> Directions for this task
From first line to last, the records below are to be duplicated exactly.

(Given records begins)

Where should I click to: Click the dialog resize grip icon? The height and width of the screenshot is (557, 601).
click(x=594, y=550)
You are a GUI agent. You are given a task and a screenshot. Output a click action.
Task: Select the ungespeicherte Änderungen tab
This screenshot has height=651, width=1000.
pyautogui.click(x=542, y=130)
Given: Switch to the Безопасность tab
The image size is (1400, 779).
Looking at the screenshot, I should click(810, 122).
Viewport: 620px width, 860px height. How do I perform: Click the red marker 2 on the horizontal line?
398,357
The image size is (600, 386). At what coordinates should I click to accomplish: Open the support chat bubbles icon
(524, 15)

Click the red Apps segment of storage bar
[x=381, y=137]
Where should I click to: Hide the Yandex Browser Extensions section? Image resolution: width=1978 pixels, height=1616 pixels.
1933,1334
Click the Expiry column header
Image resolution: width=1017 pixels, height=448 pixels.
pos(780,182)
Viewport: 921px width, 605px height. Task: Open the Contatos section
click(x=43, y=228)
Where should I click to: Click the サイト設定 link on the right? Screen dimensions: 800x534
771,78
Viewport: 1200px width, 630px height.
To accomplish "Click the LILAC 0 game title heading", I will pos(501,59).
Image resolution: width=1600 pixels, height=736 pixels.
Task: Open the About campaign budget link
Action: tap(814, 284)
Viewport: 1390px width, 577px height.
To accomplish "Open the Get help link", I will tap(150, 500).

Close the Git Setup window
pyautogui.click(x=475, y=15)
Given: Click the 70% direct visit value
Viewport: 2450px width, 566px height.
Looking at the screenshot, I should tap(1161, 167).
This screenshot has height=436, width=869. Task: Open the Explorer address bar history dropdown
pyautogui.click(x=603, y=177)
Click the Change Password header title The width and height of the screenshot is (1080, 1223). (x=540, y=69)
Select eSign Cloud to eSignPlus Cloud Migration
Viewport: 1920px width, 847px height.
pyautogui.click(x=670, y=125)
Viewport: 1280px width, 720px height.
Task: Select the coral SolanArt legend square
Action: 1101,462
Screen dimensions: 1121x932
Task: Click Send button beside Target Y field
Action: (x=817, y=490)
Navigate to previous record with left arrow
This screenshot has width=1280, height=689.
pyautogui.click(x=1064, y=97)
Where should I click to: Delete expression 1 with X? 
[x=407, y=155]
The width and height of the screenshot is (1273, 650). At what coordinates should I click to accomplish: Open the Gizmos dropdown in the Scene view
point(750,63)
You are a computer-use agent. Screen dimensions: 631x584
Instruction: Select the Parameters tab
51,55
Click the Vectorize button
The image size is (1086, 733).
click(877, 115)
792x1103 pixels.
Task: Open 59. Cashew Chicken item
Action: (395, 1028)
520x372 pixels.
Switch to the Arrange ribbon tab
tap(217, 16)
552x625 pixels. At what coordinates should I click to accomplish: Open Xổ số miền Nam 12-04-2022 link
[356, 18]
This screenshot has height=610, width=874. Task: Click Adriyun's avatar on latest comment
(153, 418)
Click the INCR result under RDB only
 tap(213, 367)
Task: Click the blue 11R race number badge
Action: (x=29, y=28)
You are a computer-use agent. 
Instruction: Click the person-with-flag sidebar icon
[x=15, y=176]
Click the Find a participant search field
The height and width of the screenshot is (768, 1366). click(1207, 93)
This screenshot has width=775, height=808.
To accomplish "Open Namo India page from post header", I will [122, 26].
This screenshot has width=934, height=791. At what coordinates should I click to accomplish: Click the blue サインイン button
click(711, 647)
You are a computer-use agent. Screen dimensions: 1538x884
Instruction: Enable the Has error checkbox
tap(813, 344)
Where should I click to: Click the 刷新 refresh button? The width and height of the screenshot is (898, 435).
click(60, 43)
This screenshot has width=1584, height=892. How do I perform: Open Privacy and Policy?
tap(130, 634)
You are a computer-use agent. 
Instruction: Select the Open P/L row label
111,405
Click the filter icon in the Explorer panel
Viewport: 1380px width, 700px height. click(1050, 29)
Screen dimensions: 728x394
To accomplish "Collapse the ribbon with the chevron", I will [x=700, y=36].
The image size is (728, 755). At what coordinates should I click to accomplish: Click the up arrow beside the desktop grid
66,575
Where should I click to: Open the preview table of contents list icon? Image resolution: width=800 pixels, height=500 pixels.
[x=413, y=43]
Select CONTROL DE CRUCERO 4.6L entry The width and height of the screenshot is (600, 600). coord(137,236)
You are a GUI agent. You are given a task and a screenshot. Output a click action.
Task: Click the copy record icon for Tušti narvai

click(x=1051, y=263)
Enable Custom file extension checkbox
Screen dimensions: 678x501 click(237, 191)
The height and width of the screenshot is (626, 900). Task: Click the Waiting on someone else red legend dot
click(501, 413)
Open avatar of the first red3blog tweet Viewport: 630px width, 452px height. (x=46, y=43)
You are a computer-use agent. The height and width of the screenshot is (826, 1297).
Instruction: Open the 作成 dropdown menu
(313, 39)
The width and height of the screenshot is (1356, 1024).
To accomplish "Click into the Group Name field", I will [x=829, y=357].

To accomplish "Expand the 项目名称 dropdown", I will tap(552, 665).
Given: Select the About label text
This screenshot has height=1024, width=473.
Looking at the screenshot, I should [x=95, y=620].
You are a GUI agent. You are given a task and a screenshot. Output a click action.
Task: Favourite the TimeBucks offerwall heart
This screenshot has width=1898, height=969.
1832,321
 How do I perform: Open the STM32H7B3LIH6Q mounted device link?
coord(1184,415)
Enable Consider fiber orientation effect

(Given records ends)

> Expected answer
Where should I click to: Click the dialog resize grip icon? The height and width of the screenshot is (557, 601).
click(x=594, y=550)
You are a GUI agent. You are given a task and a screenshot. Output a click action.
Task: Select the ungespeicherte Änderungen tab
This screenshot has height=651, width=1000.
pyautogui.click(x=542, y=130)
Given: Switch to the Безопасность tab
The image size is (1400, 779).
Looking at the screenshot, I should click(810, 122).
Viewport: 620px width, 860px height. How do I perform: Click the red marker 2 on the horizontal line?
398,357
The image size is (600, 386). At what coordinates should I click to accomplish: Open the support chat bubbles icon
(524, 15)

Click the red Apps segment of storage bar
[x=381, y=137]
Where should I click to: Hide the Yandex Browser Extensions section? Image resolution: width=1978 pixels, height=1616 pixels.
1933,1334
Click the Expiry column header
Image resolution: width=1017 pixels, height=448 pixels.
pos(780,182)
Viewport: 921px width, 605px height. Task: Open the Contatos section
click(x=43, y=228)
Where should I click to: Click the サイト設定 link on the right? Screen dimensions: 800x534
771,78
Viewport: 1200px width, 630px height.
To accomplish "Click the LILAC 0 game title heading", I will pos(501,59).
Image resolution: width=1600 pixels, height=736 pixels.
Task: Open the About campaign budget link
Action: tap(814, 284)
Viewport: 1390px width, 577px height.
To accomplish "Open the Get help link", I will tap(150, 500).

Close the Git Setup window
pyautogui.click(x=475, y=15)
Given: Click the 70% direct visit value
Viewport: 2450px width, 566px height.
Looking at the screenshot, I should tap(1161, 167).
This screenshot has height=436, width=869. Task: Open the Explorer address bar history dropdown
pyautogui.click(x=603, y=177)
Click the Change Password header title The width and height of the screenshot is (1080, 1223). (x=540, y=69)
Select eSign Cloud to eSignPlus Cloud Migration
Viewport: 1920px width, 847px height.
pyautogui.click(x=670, y=125)
Viewport: 1280px width, 720px height.
Task: Select the coral SolanArt legend square
Action: 1101,462
Screen dimensions: 1121x932
Task: Click Send button beside Target Y field
Action: (x=817, y=490)
Navigate to previous record with left arrow
This screenshot has width=1280, height=689.
pyautogui.click(x=1064, y=97)
Where should I click to: Delete expression 1 with X? 
[x=407, y=155]
The width and height of the screenshot is (1273, 650). At what coordinates should I click to accomplish: Open the Gizmos dropdown in the Scene view
point(750,63)
You are a computer-use agent. Screen dimensions: 631x584
Instruction: Select the Parameters tab
51,55
Click the Vectorize button
The image size is (1086, 733).
click(877, 115)
792x1103 pixels.
Task: Open 59. Cashew Chicken item
Action: (395, 1028)
520x372 pixels.
Switch to the Arrange ribbon tab
tap(217, 16)
552x625 pixels. At what coordinates should I click to accomplish: Open Xổ số miền Nam 12-04-2022 link
[356, 18]
This screenshot has height=610, width=874. Task: Click Adriyun's avatar on latest comment
(153, 418)
Click the INCR result under RDB only
 tap(213, 367)
Task: Click the blue 11R race number badge
Action: (x=29, y=28)
You are a computer-use agent. 
Instruction: Click the person-with-flag sidebar icon
[x=15, y=176]
Click the Find a participant search field
The height and width of the screenshot is (768, 1366). click(1207, 93)
This screenshot has width=775, height=808.
To accomplish "Open Namo India page from post header", I will [122, 26].
This screenshot has width=934, height=791. At what coordinates should I click to accomplish: Click the blue サインイン button
click(711, 647)
You are a computer-use agent. Screen dimensions: 1538x884
Instruction: Enable the Has error checkbox
tap(813, 344)
Where should I click to: Click the 刷新 refresh button? The width and height of the screenshot is (898, 435).
click(60, 43)
This screenshot has width=1584, height=892. How do I perform: Open Privacy and Policy?
tap(130, 634)
You are a computer-use agent. 
Instruction: Select the Open P/L row label
111,405
Click the filter icon in the Explorer panel
Viewport: 1380px width, 700px height. click(1050, 29)
Screen dimensions: 728x394
To accomplish "Collapse the ribbon with the chevron", I will [x=700, y=36].
The image size is (728, 755). At what coordinates should I click to accomplish: Click the up arrow beside the desktop grid
66,575
Where should I click to: Open the preview table of contents list icon? Image resolution: width=800 pixels, height=500 pixels.
[x=413, y=43]
Select CONTROL DE CRUCERO 4.6L entry The width and height of the screenshot is (600, 600). coord(137,236)
You are a GUI agent. You are given a task and a screenshot. Output a click action.
Task: Click the copy record icon for Tušti narvai

click(x=1051, y=263)
Enable Custom file extension checkbox
Screen dimensions: 678x501 click(237, 191)
The height and width of the screenshot is (626, 900). Task: Click the Waiting on someone else red legend dot
click(501, 413)
Open avatar of the first red3blog tweet Viewport: 630px width, 452px height. (x=46, y=43)
You are a computer-use agent. The height and width of the screenshot is (826, 1297).
Instruction: Open the 作成 dropdown menu
(313, 39)
The width and height of the screenshot is (1356, 1024).
To accomplish "Click into the Group Name field", I will [x=829, y=357].

To accomplish "Expand the 项目名称 dropdown", I will tap(552, 665).
Given: Select the About label text
This screenshot has height=1024, width=473.
Looking at the screenshot, I should [x=95, y=620].
You are a GUI agent. You are given a task and a screenshot. Output a click action.
Task: Favourite the TimeBucks offerwall heart
This screenshot has width=1898, height=969.
1832,321
 How do I perform: Open the STM32H7B3LIH6Q mounted device link?
coord(1184,415)
Enable Consider fiber orientation effect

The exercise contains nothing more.